In Simmons , the Fourth Circuit held that when a defendant charged with wire fraud for operating a Ponzi scheme, and with money laundering for making payments to investors in connection with the Ponzi scheme, the conviction for money laundering merged with the conviction for wire fraud, because the payments to investors constitute "essential expenses" for carrying out the Ponzi scheme. Simmons , 737 F.3d at 328-29. In this case, the Fourth Circuit took the position that Santos was a fractured Supreme Court decision that resulted in a limited rule of law that did not extend to the petitioner's case. See United States v . Johnson , 405 Fed.Appx. at 749. The Fourth Circuit noted that at trial on the money laundering charges, consistent with the limitation set out by the Santos majority, the district court instructed the jury that the term "proceeds" referred to the net profits of mail fraud, and that the expenses associated with the mail fraud were not proceeds. Id. at 753. The Fourth Circuit further noted that the petitioner's verdict was likely "based on expert testimony indicating that Johnson's companies profited in 2002 as they defrauded investors out of more money than they repaid." Id. Finally, it noted "the financial transactions that supported the [petitioner's] money laundering convictions involved criminally-derived proceeds of a completed offense, or at a minimum, a completed stage of an offense, as the funds at issue were obtained by Johnson through defrauding individual investors." Id. at 751.

In reviewing the above, it is clear that the conspiracy to commit money laundering and substantive money laundering convictions are valid because the evidence at trial showed that they involved the "proceeds" of the Ponzi scheme, and Santos limits its holding that "proceeds" means "profits" only to an illegal gambling case.

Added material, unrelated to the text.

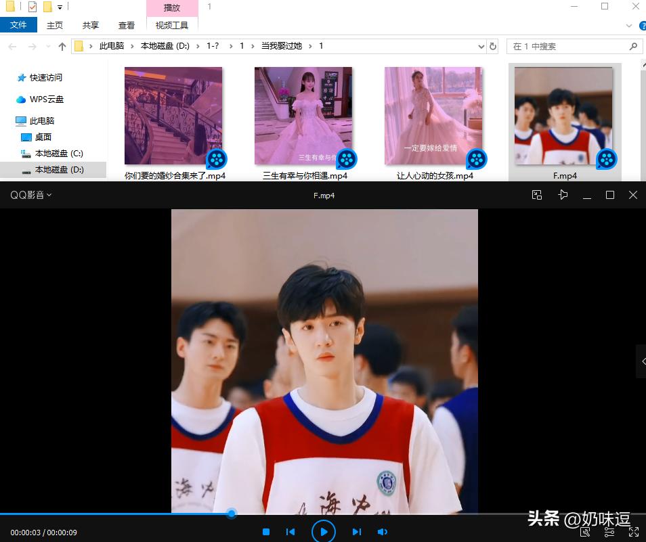Refresh the current folder view
Viewport: 646px width, 542px height.
tap(493, 47)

Thus, Santos is of limited application as the petitioner's conviction of money laundering only requires that the defendant agree to launder profits and the trial evidence showed this is what petitioner intended to do.

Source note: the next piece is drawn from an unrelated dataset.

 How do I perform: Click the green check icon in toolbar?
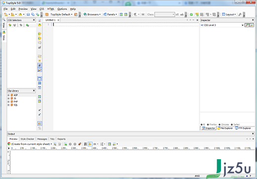191,14
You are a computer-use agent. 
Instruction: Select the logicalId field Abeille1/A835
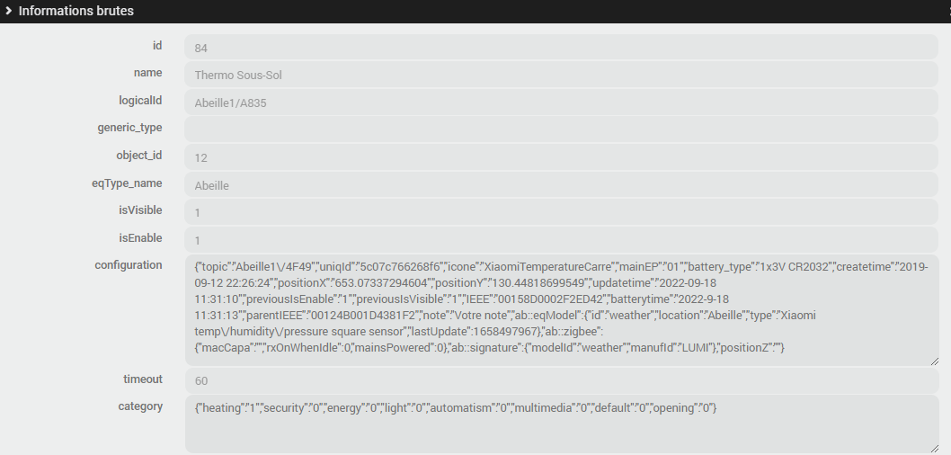point(561,103)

Finally, Simmons did not overrule petitioner's money laundering convictions because the Fourth Circuit has repeatedly held that if "'the financial transactions of the predicate offense are different from the transaction prosecuted as money laundering' no merger problem arises." Simmons , 737 F.3d at 324 (quoting United States v. Halstead , 634 F.3d 270, 279-80 (4th Cir. 2011)). Here, the funds at issue were obtained by Johnson through defrauding individual investors; therefore, the transactions supporting the laundering convictions involve criminally-derived proceeds of a completed offense. In sum, the crimes for which petitioner was convicted remain criminal offenses; accordingly, he cannot satisfy the second prong of Jones.

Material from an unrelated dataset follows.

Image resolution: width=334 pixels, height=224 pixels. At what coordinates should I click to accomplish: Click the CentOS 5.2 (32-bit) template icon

As a final matter, the Supreme Court has not held that Simmons is retroactively applicable to cases on collateral review. Because Johnson has not satisfied the requirements of § 2255's savings clause, he cannot "open the portal" to argue the merits of his claim. Therefore, this is an improperly filed § 2241 petition. Accordingly, the petitioner's Objections [Doc. 20] are OVERRULED.

Conclusion

Therefore, upon careful review of the above, it is the opinion of this Court that the Report and Recommendation [Doc. 18] should be, and is, hereby ORDERED ADOPTED for the reasons more fully stated in the magistrate judge's report. The petitioner's Objections [Doc. 20] are OVERRULED. The respondent's Motion to Dismiss [Doc. 10] is GRANTED. Accordingly, this Court ORDERS that the petitioner's § 2241 petition [Doc. 1] be DENIED and DISMISSED WITH PREJUDICE. This Court further DIRECTS the Clerk to enter judgment in favor of the respondent and to STRIKE this case from the active docket of this Court.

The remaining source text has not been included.